Jhapa belonged to the wider Morang–eastern Nepal historical landscape, where Kirat cultural traditions connected the eastern hills and plains. In later periods, the region became associated with Sen/Vijayapur political authority and local Kirat/Limbu leadership. However, the exact administrative boundaries of these historical states remain debated.

The history of Jhapa must also include its indigenous Terai peoples, particularly Dhimal, Rajbanshi/Koch, Meche, and other communities, whose historical presence and cultural traditions are fundamental to the region.

During the nineteenth and twentieth centuries, malaria, forests, state land policies, agricultural expansion, migration and cross-border trade transformed Jhapa’s population and landscape.

==Location==
Jhapa is the easternmost district of Nepal and lies in the fertile Terai plains. It is part of the Outer Terai. Jhapa borders Ilam in the north, Morang in the west, the Indian state of Bihar in the south and the Indian state of West Bengal to the southeast and east. Geographically, it covers an area of 1606 km2 and lies on 87°39’ east to 88°12’ east longitude and 26°20’ north to 26°50’ north latitude.

==Climate and geography==
Jhapa receive 250 to 300 cm of rainfall a year, mostly during the monsoon season in the summer, and its hilly northern area receives more rainfall than the south. The maximum temperature recorded is 42.5 °C in summer and 1 °C in winter. The lowest elevation point is 58 meters which is the lowest land in Nepal and the highest elevation point is 500 meters from mean sea level.

| Climate Zone | Elevation Range | % of Area |
|---|---|---|
| Lower Tropical | below 300 meters (1,000 ft) | 98.8% |
| Upper Tropical | 300 to 1,000 meters 1,000 to 3,300 ft. | 1.2% |

== Administrative divisions ==
Jhapa consists of 15 administrative divisions including eight municipalities and seven rural municipalities. Each division has wards according to the demographic and geographic size. These are:

=== Municipalities ===

- Mechinagar Municipality
- Bhadrapur Municipality
- Birtamod Municipality
- Arjundhara Municipality
- Kankai Municipality
- Shivasatakshi Municipality
- Gauradaha Municipality
- Damak Municipality

=== Rural municipalities ===

- Buddhashanti Rural Municipality
- Haldibari Rural Municipality
- Kachankawal Rural Municipality
- Barhadashi Rural Municipality
- Jhapa Rural Municipality
- Gauriganj Rural Municipality
- Kamal Rural Municipality

=== Villages ===

- Hattikilla

== Demographics ==
At the time of the 2021 Nepal census, Jhapa District had a population of 998,054. 23.25% of the population is under 5 years of age. It has a literacy rate of 82.83% and a sex ratio of 1085 females per 1000 males. 704,357 (70.57%) lived in municipalities.

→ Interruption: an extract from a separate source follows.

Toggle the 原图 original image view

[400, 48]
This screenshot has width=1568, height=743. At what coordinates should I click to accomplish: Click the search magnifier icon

Jhapa District has an average population density of around 619 per square kilometer. The district population growth rate is 1.93%. However, the growth is balanced and in-migration is rapidly increasing day to day into the district. At the time of the 2021 Nepal census, Jhapa District had a population of 994,090 making it the 4th largest district in Nepal after Kathmandu, Morang and Rupandehi.

Being at the cross-roads of the eastern hills and the eastern Terai, Jhapa has huge ethnic diversity with 110 castes/ethnic groups represented. The largest communities are Bahun and Chhetri. Other communities include the Janajati Limbu and other Kirati peoples, Dalit communities like Kami and Damai, as well as Tamang, Newar and Magar and Adivasi communities like the Rajbanshi/Tajpuriya, Gangai or Ganesh, Santal, Tharu and Dhimal in the Terai.

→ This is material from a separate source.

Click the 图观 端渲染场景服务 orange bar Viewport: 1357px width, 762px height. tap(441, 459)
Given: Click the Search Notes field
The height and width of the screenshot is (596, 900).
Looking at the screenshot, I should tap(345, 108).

As their first language, 61.47% of the population spoke Nepali, 8.54% Rajbanshi, 5.43% Limbu, 4.18% Maithili, 3.22% Santali, 2.01% Tamang, 1.82% Rai, 1.79% Gangai, 1.31% Tajpuriya and 1.06% Magar as their first language. In 2011, Nepali was spoken by 55.82% of the population as their first language.

Religion: 79.10% were Hindu, 9.38% Kirati, 4.94% Buddhist, 3.33% Muslim, 2.60% Christian, 0.63% Prakriti and 0.02% others.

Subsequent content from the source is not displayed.